19. In Subramonian and Anr. v. Lutchman and Ors. 50, I.A. 77. Lord Carson speaking for the Judicial Committee stated the law thus:
The law upon the subject admits of no doubt. In the case of Kedarnath Dutt v. Shamloll Khettry 11 Ben. L.R.(O.C.J.)405. Couch C.J. said: 'The rule with regard to writings is that oral proof cannot be substituted for the written evidence of any contract which the parties have put into writing. And the reason is that the writing is tacitly considered by the parties themselves as the only repository and the appropriate evidence of their agreement. If this memorandum was of such a nature that it could be treated as the contract for the mortgage and what the parties considered to be the only repository and appropriate evidence of their agreement it would be the instrument by which the equitable mortgage was created, and would come within Section 17 of the Registration Act.
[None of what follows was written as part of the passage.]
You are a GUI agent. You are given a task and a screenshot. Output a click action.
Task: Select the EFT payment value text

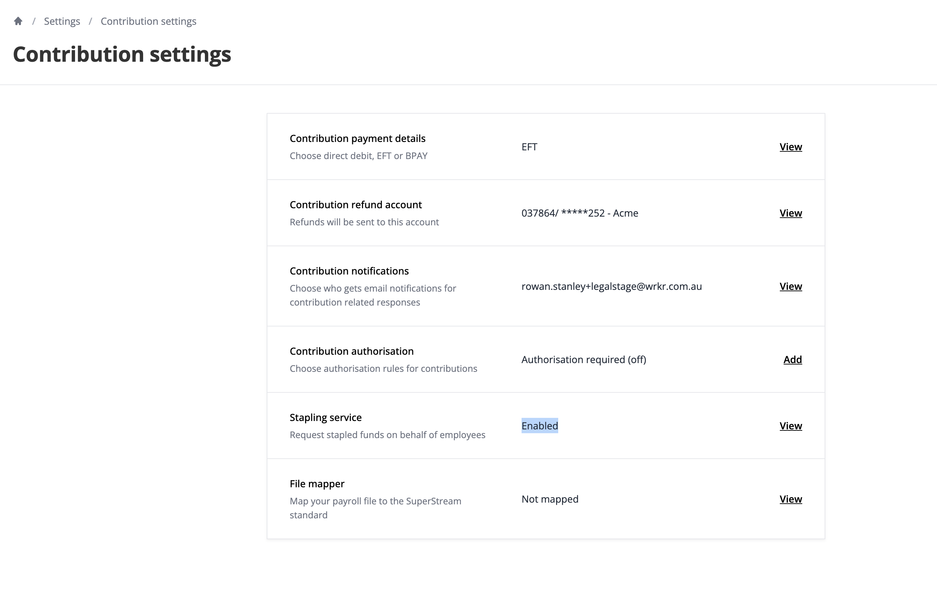(529, 147)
20. Exhibit A-6 is not registered. If that document is considered as a contract of mortgage between the Bank and the depositors, the same having not been registered, it is inadmissible in evidence. If on the other hand that document is considered as a mere memorandum evidencing the deposit of title deeds in pursuance of an earlier contract then the correctness of the recitals therein can be gone into without being inhibited by Sections 91 and 92 of the Evidence Act. Whichever view is taken the plaintiff's case must fail. On an overall consideration of the evidence and the probabilities of the case, we are satisfied that Exhs. A-7 and A-8 were not deposited with the Bank to secure the debts due from defendant No. 1 to the Bank.
21. In the result this appeal is allowed, the decree and judgment against the appellant is set aside and the suit against him is dismissed with costs throughout.